*** Source data ***

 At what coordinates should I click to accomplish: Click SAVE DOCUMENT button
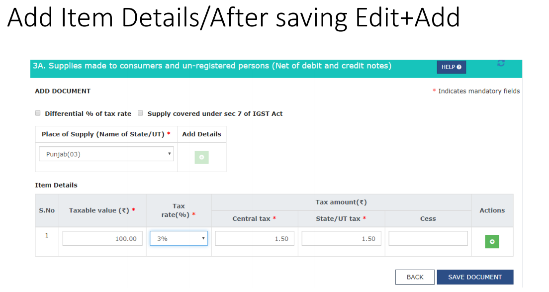click(x=475, y=277)
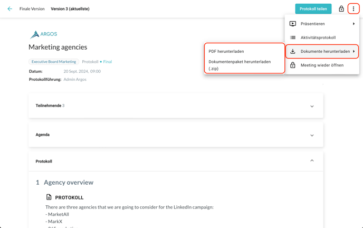The image size is (363, 228).
Task: Expand the Teilnehmende section
Action: click(312, 106)
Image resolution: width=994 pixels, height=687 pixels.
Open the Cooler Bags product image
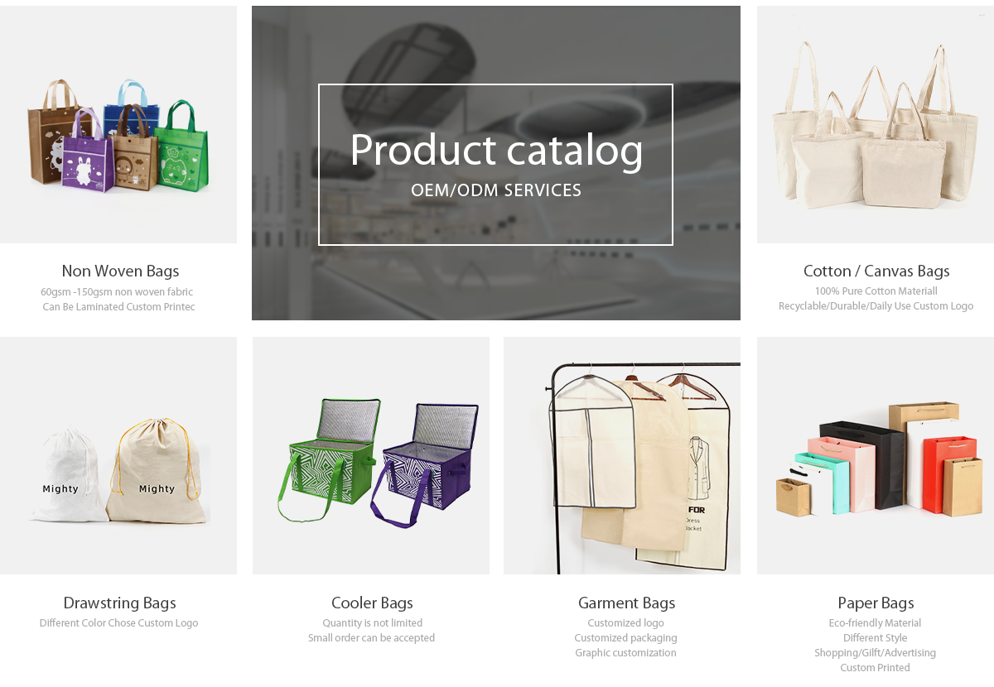click(371, 455)
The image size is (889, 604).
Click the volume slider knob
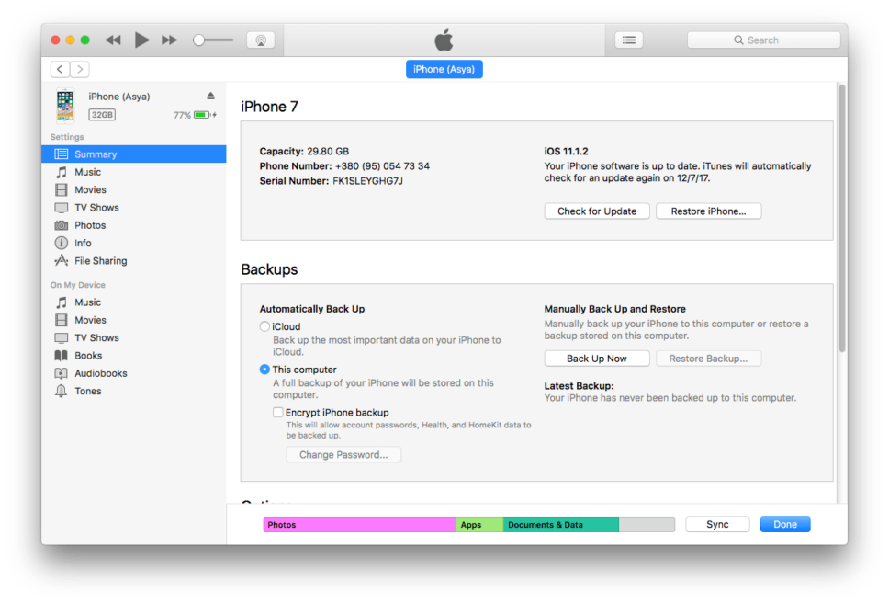coord(198,40)
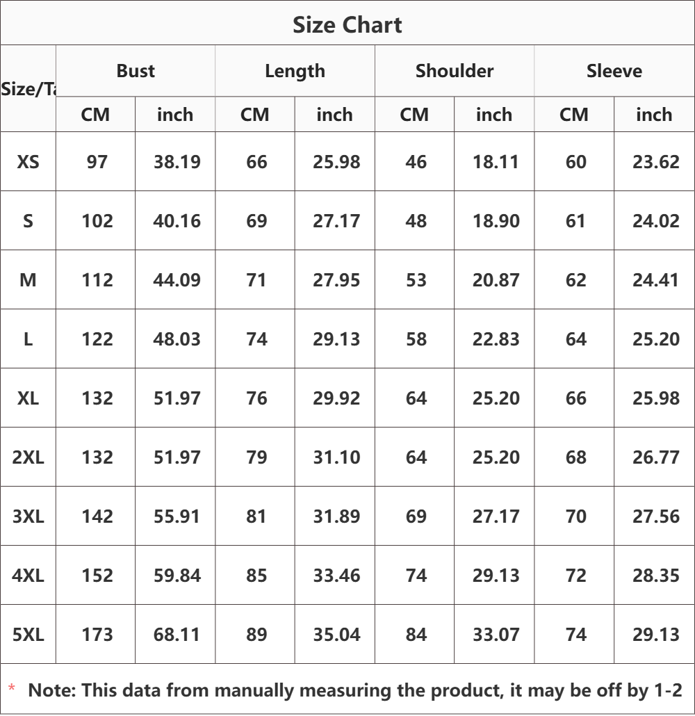
Task: Click the 2XL size row label
Action: tap(28, 457)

*** End of Source data ***

Without including any pictures, output each entry above exactly as it appears.

- **Exercise solution**:
 At what coordinates should I click to accomplish: Click SAVE DOCUMENT button
click(x=475, y=277)
The image size is (363, 228).
Task: Expand the Teilnehmende section
Action: click(312, 106)
Image resolution: width=994 pixels, height=687 pixels.
Open the Cooler Bags product image
click(371, 455)
The image size is (889, 604).
Click the volume slider knob
coord(198,40)
Task: Click the 2XL size row label
Action: tap(28, 457)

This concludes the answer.